Text passage:
::::::::

Well, I don't collar submissives, only trainees and slaves.

Training in my household is a minimum 2.5 months, weekly training sessions, long period and ends with us both evaluating each other. This developed for me after years of doing all of this BDSM stuff. It works for and for my family.

I don't expect it to work for anyone else.

In all honesty only time and experience will give you the information you need to know what is correct for you.




winterlight -> RE: Mia's Thanksgiving Question--How long before you collar a submissive? (11/22/2007 1:03:31 PM)

I am a sub but if i may put my two cents in. I would want to be kollared/collared (sp?) by somebody that was my best friend, lover, had the same sense of humor,
joy of life, same goals or similiar, liked/loved the same things. The list would be endless. I wouldn't consider a collar until i had met them, dated for 6 months or more.

::::::::

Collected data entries

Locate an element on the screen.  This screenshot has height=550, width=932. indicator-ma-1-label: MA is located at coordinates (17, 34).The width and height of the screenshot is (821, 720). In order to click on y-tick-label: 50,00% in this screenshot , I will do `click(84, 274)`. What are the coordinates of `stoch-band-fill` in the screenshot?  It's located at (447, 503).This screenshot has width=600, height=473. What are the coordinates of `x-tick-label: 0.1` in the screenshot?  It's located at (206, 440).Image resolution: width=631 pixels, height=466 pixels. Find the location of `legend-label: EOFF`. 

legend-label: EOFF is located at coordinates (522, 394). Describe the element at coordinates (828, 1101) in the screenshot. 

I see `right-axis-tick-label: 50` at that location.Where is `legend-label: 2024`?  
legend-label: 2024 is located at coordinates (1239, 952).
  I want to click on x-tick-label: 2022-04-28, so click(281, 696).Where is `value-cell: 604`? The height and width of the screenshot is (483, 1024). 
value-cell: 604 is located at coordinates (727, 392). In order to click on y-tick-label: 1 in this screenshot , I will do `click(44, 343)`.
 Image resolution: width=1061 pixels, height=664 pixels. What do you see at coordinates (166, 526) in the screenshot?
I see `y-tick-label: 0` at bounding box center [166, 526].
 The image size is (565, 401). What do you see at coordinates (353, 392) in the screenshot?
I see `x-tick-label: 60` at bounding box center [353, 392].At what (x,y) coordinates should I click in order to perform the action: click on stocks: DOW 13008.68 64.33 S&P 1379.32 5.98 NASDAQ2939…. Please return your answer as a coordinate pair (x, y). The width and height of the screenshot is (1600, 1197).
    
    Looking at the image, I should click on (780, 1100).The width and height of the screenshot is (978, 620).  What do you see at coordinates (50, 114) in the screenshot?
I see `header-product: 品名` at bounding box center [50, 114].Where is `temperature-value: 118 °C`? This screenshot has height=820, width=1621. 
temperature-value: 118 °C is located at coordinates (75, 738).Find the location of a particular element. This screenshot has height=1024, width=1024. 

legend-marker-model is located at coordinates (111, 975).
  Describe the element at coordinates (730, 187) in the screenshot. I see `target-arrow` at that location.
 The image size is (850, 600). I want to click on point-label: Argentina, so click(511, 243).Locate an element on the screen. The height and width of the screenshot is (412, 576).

::::::::

Using the forum text on collaring, say whether each statement agrees with it: (a) Training in the first writer's household lasts at least 2.5 months. (b) The first writer collars submissives. (c) The writer who posted as winterlight would consider a collar after three months of dating. For each, answer yes or no and quote the deciding words.

Solution for this exercise:
(a) Yes: "Training in my household is a minimum 2.5 months"
(b) No: "I don't collar submissives, only trainees and slaves."
(c) No: "I wouldn't consider a collar until i had met them, dated for 6 months or more."